### SUPPLIED TEXT

┄┄┄┄┄┄

AWS Cloud Practitioner Certification

7.Database & Analytics

Index

  1. Intro
  2. RDS – MySQL, Aurora
  3. Difference in-between types of RDS(Performance and Cost)
  4. ElasticCache -Memcache, Redis
  5. DynamoDB,DAX
  6. DAX vs ElasticCache
  7. RedShift -Columnar data
  8. amazon EMR
  9. Athena –
  10. Amazon QuickSight
  11. DocumentDB
  12. Neptune
  13. QLDB

Databases Intro

• Storing data on disk (EFS, EBS, EC2 Instance Store, S3) can have its limits
• Sometimes, you want to store data in a database…
• You can structure the data
• You build indexes to efficiently query / search through the data
• You define relationships between your datasets
• Databases are optimized for a purpose and come with different
features, shapes and constraints

NoSQL Databases

Benefits:
• Flexibility: easy to evolve data model
• Scalability: designed to scale-out by using distributed clusters
• High-performance: optimized for a specific data model
• Highly functional: types optimized for the data model

Examples: Key-value, document, graph, in-memory, search databases

Databases & Shared Responsibility on AWS

AWS offers use to manage different databases

  • Benefits include:
  • • Quick Provisioning, High Availability, Vertical and Horizontal Scaling
  • • Automated Backup & Restore, Operations, Upgrades
  • • Operating System Patching is handled by AWS
  • • Monitoring, alerting

Note: many databases technologies could be run on EC2, but you must
handle yourself the resiliency, backup, patching, high availability, fault
tolerance, scaling…

AWS RDS Overview

RDS stands for Relational Database Service. It’s a managed DB service for DB use SQL as a query language

It allows you to create databases in the cloud that are managed by AWS

  1. Postgres
  2. MySQL
  3. MariaDB
  4. Oracle
  5. Microsoft SQL Server
  6. Aurora (AWS Proprietary database)

Advantage over using RDS versus deploying DB on EC2

  • RDS is a managed service:
    1. Automated provisioning, OS patching
    2. Continuous backups and restore to specific timestamp (Point in Time Restore)!

┄┄┄┄┄┄

### GIVEN DATA

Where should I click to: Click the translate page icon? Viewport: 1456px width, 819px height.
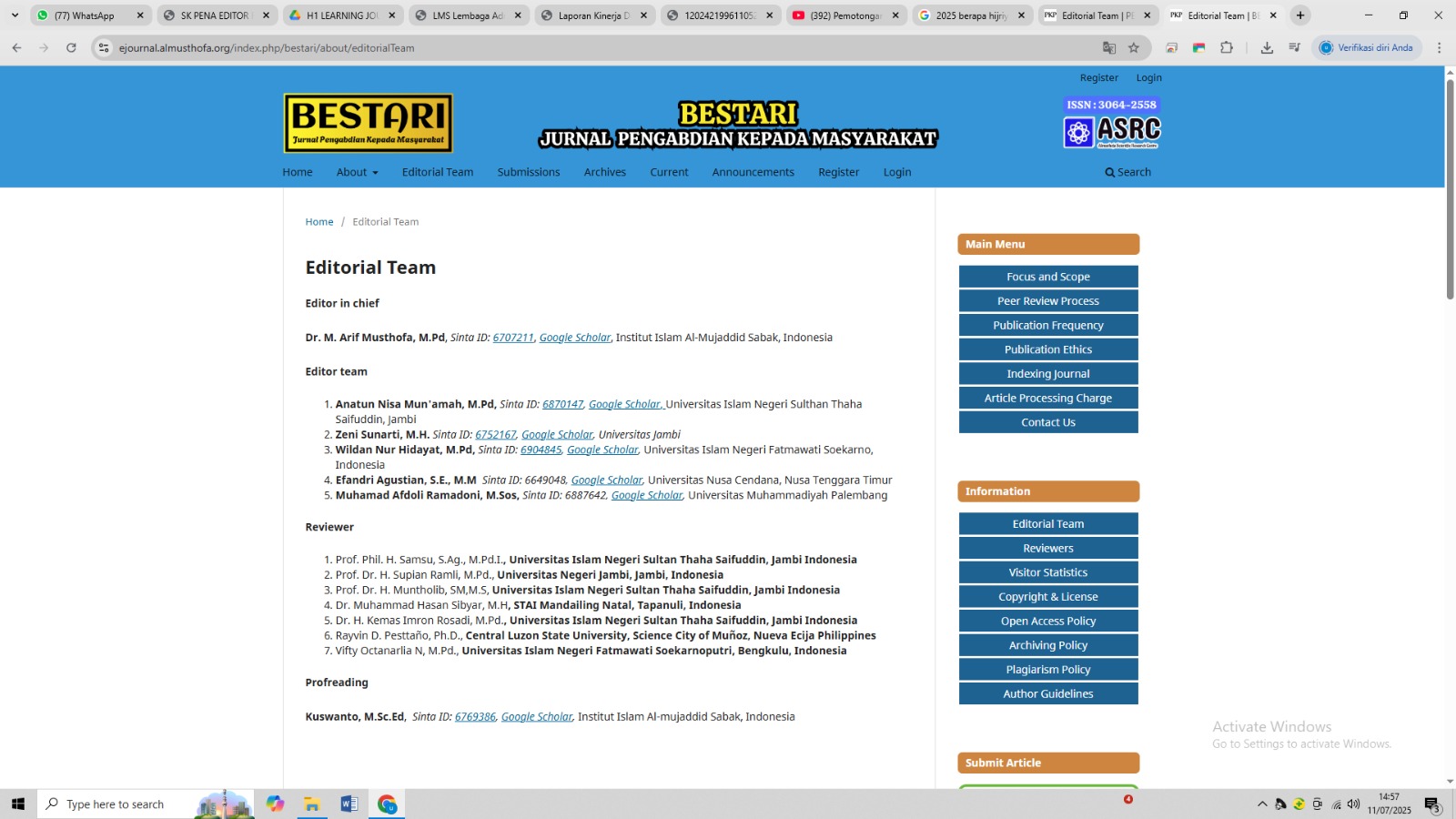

┄┄┄┄┄┄

### EXERCISE OBJECTIVE
Please state what RDS stands for, according to the AWS database notes.

### OUTPUT FOR THIS EXERCISE
Relational Database Service.